Die Kirche Hl. Herz Jesu blickt auf eine hundertjährige Geschichte zurück. Mit der Industrialisierung des bäuerlichen Misburgs in der zweiten Hälfte des 19. Jahrhunderts kamen durch die zugewanderten Arbeitskräfte aus Posen, Ostpreußen und Schlesien nach der Reformation erstmals wieder Katholiken in die protestantisch geprägte Region.

Am 08. Oktober 1905 wurde die Kirche Hl. Herz Jesu auf dem Misburger Berg für die schnell wachsende Gemeinde eingeweiht. Der im neoromanischen Baustil gehaltene Katholische Tempel auf Jerusalem, wie er fortan im Volksmund hieß, bildete das religiöse und kulturelle Zentrum der vorwiegend polnisch sprechenden Gemeinde Misburg-Süd.

Nach der teilweisen Zerstörung im zweiten Weltkrieg und dem Wiederaufbau 1948 war der Fortbestand der Kirche in den letzten 10 Jahren durch den demographischen Wandel und die stark abnehmende Zahl von Gemeindemitgliedern bedroht. Trotz Eingliederung der Gemeinde Hl. Herz Jesu in den Gemeindeverbund St. Martin Hannover-Ost war der Kirchort finanziell nicht mehr haltbar.

Mit der Entscheidung des Pastoralrates, in den Seitenschiffen Begräbnisstellen für Urnen zu errichten, hat die Kirche Hl. Herz Jesu eine neue Zukunft als Kolumbarium erhalten.

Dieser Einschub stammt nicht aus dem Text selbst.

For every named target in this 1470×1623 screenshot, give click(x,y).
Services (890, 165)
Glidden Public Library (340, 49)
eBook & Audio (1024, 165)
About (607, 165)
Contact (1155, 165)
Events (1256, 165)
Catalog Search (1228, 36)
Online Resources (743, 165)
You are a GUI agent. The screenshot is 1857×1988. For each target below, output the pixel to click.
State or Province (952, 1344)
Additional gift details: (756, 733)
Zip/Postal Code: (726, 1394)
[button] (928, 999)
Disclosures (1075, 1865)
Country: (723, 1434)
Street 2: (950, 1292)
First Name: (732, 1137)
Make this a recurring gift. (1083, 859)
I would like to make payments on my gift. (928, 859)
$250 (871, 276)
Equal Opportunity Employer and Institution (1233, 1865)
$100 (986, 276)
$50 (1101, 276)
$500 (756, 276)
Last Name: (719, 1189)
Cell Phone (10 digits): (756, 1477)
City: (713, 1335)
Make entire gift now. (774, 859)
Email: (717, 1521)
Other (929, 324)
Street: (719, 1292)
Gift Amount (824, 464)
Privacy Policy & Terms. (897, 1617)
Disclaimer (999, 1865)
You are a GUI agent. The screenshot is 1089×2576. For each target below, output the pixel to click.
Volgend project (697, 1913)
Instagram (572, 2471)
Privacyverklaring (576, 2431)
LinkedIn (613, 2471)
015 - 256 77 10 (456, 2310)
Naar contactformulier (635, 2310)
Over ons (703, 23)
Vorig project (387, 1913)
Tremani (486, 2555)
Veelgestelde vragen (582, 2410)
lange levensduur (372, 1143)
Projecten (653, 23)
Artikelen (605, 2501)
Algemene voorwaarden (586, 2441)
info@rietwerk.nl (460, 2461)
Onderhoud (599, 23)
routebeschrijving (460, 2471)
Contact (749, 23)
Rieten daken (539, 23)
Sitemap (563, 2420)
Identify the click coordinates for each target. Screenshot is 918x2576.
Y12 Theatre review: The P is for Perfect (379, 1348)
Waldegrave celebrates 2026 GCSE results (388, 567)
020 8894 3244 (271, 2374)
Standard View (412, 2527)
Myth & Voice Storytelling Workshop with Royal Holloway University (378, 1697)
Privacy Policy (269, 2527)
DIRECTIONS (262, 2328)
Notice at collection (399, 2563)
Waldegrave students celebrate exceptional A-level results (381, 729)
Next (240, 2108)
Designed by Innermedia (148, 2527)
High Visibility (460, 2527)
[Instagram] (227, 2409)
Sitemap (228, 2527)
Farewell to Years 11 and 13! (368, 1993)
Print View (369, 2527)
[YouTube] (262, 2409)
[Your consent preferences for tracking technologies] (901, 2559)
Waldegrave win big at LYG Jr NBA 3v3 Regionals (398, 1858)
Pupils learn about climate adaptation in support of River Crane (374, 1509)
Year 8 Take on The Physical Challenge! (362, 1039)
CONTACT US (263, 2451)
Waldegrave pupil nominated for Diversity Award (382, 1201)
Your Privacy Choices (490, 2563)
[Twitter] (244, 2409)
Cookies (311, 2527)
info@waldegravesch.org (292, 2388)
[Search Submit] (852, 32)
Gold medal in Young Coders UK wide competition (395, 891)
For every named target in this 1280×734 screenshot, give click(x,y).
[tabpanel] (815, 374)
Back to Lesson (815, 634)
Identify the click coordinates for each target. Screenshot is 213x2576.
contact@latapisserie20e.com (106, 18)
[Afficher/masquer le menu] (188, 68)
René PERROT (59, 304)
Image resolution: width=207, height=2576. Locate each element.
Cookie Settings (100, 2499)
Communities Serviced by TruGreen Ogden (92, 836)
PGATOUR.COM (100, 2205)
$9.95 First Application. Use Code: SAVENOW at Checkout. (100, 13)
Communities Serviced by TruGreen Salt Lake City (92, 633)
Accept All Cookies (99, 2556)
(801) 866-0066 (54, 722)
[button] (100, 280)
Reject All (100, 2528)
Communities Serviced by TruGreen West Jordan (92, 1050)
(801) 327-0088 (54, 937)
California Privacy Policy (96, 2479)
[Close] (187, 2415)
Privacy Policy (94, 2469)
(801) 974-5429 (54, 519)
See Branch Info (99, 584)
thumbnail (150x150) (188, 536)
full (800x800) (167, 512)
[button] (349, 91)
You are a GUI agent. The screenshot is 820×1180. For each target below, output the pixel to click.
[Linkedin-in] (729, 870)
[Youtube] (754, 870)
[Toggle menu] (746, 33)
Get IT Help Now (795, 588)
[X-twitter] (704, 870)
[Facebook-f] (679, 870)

Ein christlicher Ort der Erinnerung und Hoffnung

Das Kolumbarium Hl. Herz Jesu setzt Zeichen für den christlichen Auferstehungsglauben. Ein Ort der Begegnung, der Raum für Trauer, Erinnerung und Hoffnung bietet. Ruhe für die Verstorbenen und Besinnung für die Lebenden stehen im Vordergrund. Im Kolumbarium finden Trauerfeiern und Urnenbestattungen sowie Eucharistiefeiern, Totengedenken und Requien statt. Für die Kath. Pfarrgemeinde St. Martin Hannover-Ost ist das Kolumbarium Hl. Herz Jesu das Zentrum für ihre Trauerseelsorge.